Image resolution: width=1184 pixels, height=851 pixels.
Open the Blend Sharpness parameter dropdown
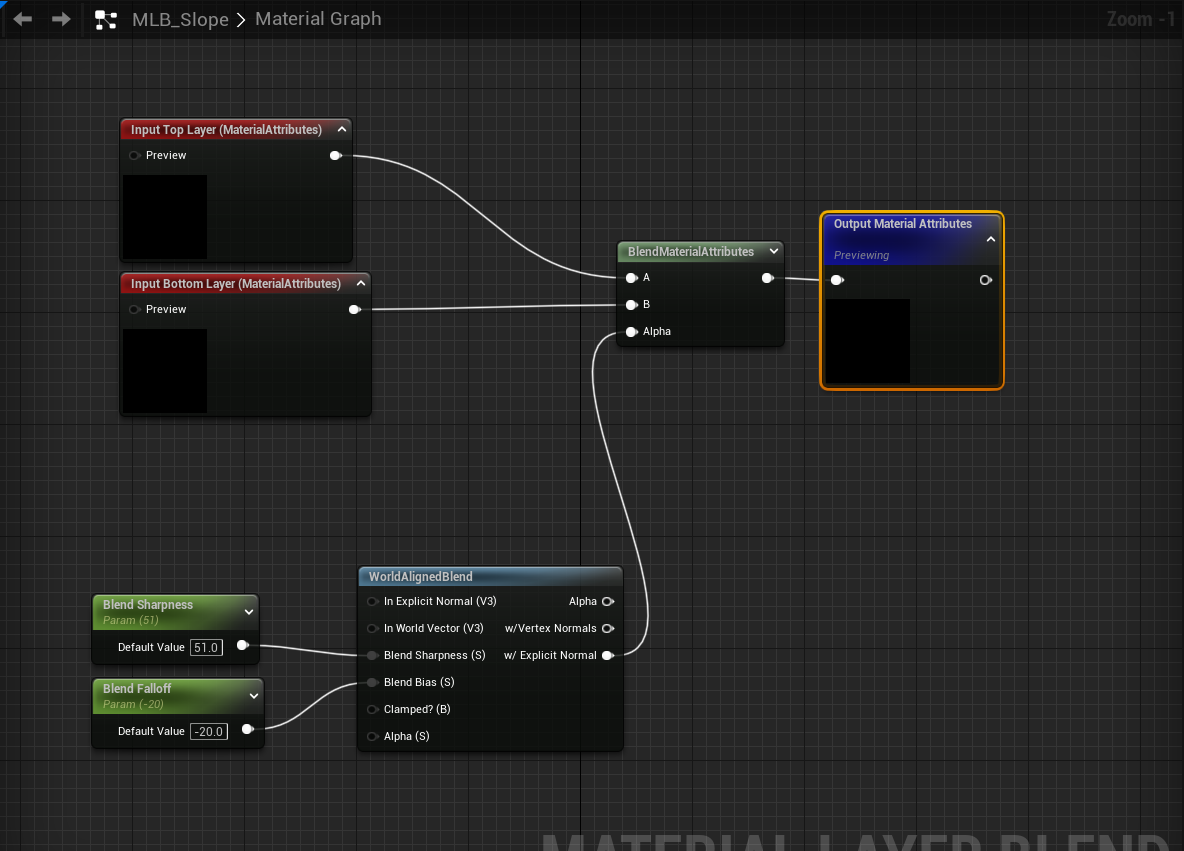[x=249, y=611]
====
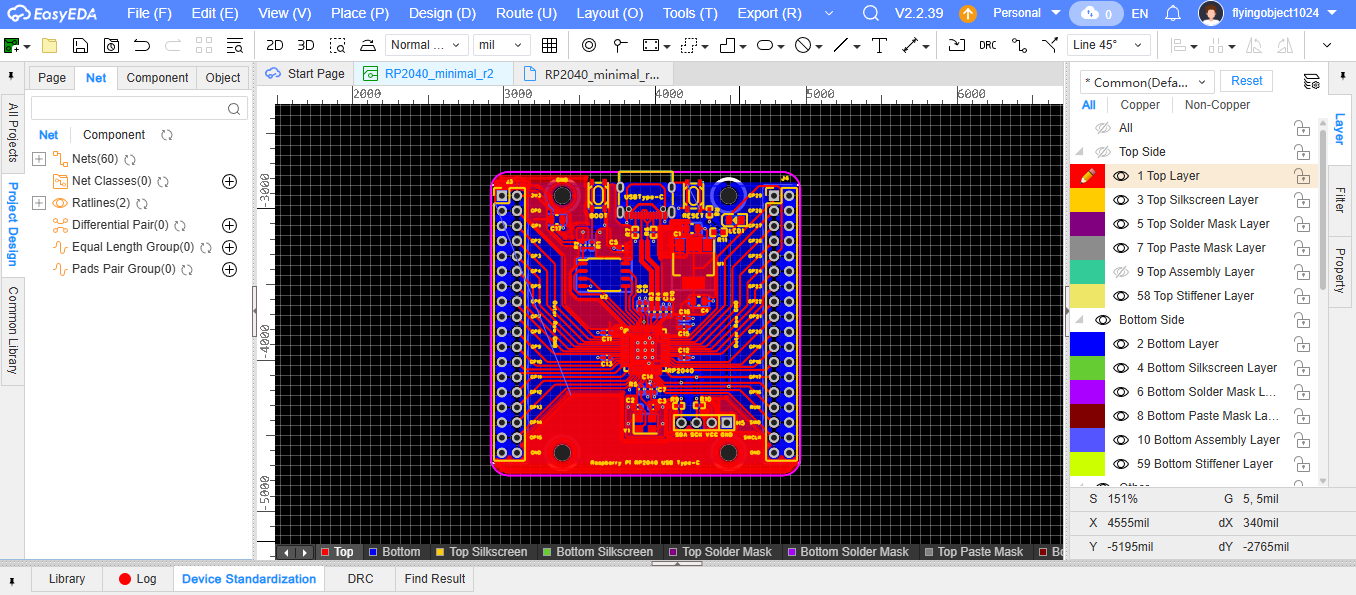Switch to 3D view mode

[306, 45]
====
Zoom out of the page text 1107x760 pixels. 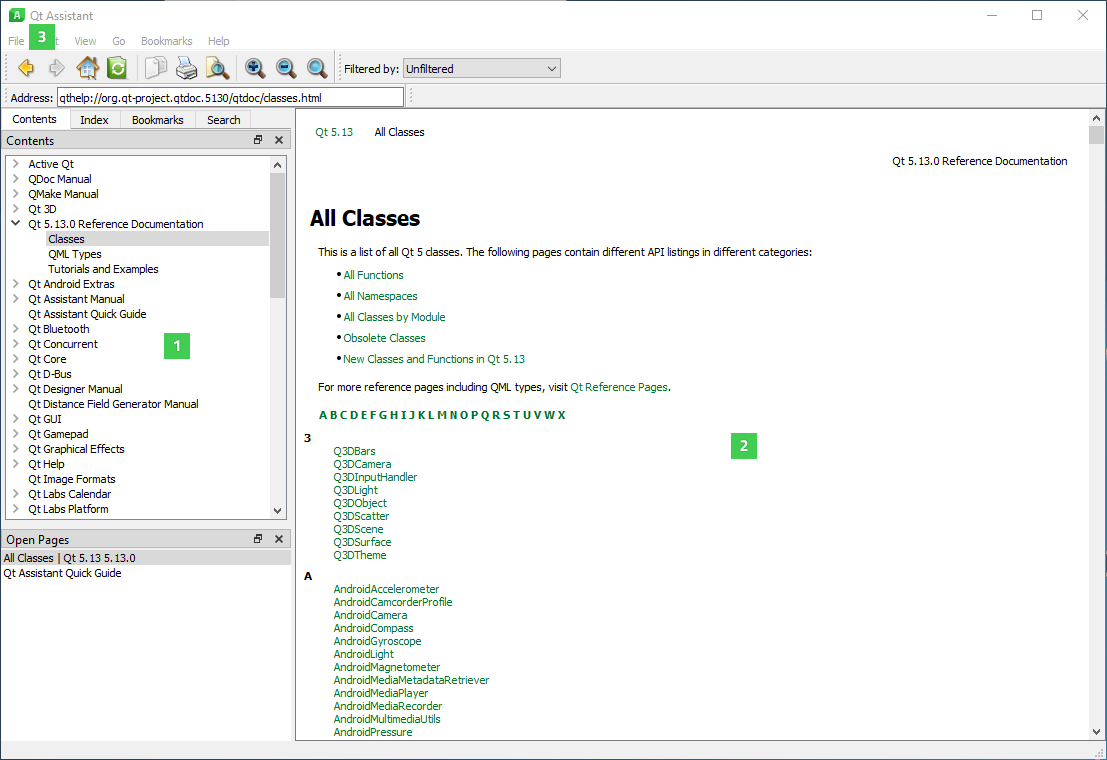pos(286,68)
====
§ **Instruction**:
Update the rows from the line containing "Image resolution: width=1184" down to the line containing "[x=249, y=611]" by changing "Blend Sharpness" to "Edge Softness" and keeping everything else the same. Leave the pictures out of your answer.

§ **Result of this exercise**:
Image resolution: width=1184 pixels, height=851 pixels.
Open the Edge Softness parameter dropdown
[x=249, y=611]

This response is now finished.